* [TEXT PROVIDED]
--

Care for senior citizens (or the lack of it) is a huge problem. Although earlier the text mentioned that the elderly are "taken care of in the most humane way possible" by universities, most of them do not have the resources to care for them and are overcrowded as a result, leaving many of the old and infirm to die in the streets (perhaps the author meant "most humane way possible given the limited resources"). Senators who propose increased funding are shouted down by the militarists who would much rather use the money to guard against supposed hostile foreign powers (even though the nation is enduring a time of peace and lacks significant foreign threats).

Afterwards we get a rundown on the government. The Senate is comprised of elected representatives from the ten major cities running on 10-year terms. The city-states are supposedly independent but must obey all laws passed by the Senate. Each of the ten cities also elect their own Governors on 6-year terms; in addition to maintenance of their cities, Governors have the power to recall Senators with a 50% popular vote. The Senate also controls the military and elects a General on a lifetime position. The Reign also has a King who is elected by a 10-year term (which makes me wonder why they still use the title), and he can veto Senate laws (which is overturned by a 3/5ths vote) and introduce laws to them, much like the role of a US President. The King also has the power to form his own knightly orders (which are not part of the military). Also, humans don't like it when the other races call their nation a Kingdom.

We get a brief run-down on some local currency, holidays, and the city’s guilds, which are corrupt as hell (pulling on the purse strings of elected officials and intimidating voters).

Initial Thoughts: So far I find this revision of humans interesting, if a little contradictory in several areas. I find the idea of them being beholden to no deities interesting, a possible reason for why there’s no “God of humans” in most settings. The talk of ‘human potential’ initially came off as sort of the generic ill-defined ‘humans are special’ tripe, but making it a unique magical power source which leaves the other races in confusion is something I like a lot (we'll be getting into the game mechanics of this later).

Upon further review, the write-up does have a bit of Special Snowflake-itis, and I have to wonder if the civilization of the Reign is meant as some kind of Author Tract. The societal flaws and contradictions make me think otherwise, but it's possible.

Next Time: the City-States!

Minor Things:

Wick's humans come off like Arrogant "Enlightened Elves" in places. What makes them different than the "Our Elves Are Better" trope is that their society has some genuine flaws (guilds can influence elections, no social safety net for the elderly, etc).

Food for thought: John Wick (the author) is a Libertarian, and from what I've heard his works tend to have that political strain emerge at times. I can see this popping up in his human write-up, and I haven't read the whole thing yet. I can't tell if he's trying to make them idealized political clones or not (the nationalist collectivist angle of 'serving the Reign' throws that theory for a loop).

Some other minor things: I think that the human arrogance might be intentional. They don't like it when other races refer to the Reign as a Kingdom, and yet they elect a King (the text mentions that the term is "both accurate and misleading"). And their divine magic is obviously supernatural (still counts as spells by the game mechanics), yet they deny it.

--

* [STORED DATA]
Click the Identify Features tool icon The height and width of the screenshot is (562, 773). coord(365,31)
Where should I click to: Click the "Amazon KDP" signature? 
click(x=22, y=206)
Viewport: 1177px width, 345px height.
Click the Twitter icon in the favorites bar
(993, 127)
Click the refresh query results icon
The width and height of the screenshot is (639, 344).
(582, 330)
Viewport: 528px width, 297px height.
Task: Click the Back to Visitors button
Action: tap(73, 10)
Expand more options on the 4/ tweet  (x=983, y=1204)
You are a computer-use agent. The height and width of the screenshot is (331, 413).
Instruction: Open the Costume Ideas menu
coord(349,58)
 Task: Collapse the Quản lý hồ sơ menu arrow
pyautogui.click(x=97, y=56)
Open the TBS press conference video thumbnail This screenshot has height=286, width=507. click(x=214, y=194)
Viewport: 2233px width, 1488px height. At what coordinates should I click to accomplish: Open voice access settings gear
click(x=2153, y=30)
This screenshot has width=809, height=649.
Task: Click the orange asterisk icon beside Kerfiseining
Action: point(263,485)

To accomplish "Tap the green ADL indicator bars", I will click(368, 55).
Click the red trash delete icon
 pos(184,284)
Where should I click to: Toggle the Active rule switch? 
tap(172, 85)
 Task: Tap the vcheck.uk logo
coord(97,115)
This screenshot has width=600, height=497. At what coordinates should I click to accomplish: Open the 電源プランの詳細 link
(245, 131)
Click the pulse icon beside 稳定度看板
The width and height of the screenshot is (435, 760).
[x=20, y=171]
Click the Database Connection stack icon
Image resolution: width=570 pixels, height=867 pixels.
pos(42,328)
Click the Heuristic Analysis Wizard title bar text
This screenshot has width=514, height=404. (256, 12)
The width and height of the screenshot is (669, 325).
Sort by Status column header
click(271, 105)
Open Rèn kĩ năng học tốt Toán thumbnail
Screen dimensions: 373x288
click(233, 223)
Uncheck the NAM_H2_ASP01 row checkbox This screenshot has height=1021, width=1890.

--

* [THE TASK]
Copy the part of the review that opens with the words containing "We get a brief" and closes with "and intimidating voters).". These rows were taken from a different source than the review.

* [PROBLEM SOLUTION]
We get a brief run-down on some local currency, holidays, and the city’s guilds, which are corrupt as hell (pulling on the purse strings of elected officials and intimidating voters).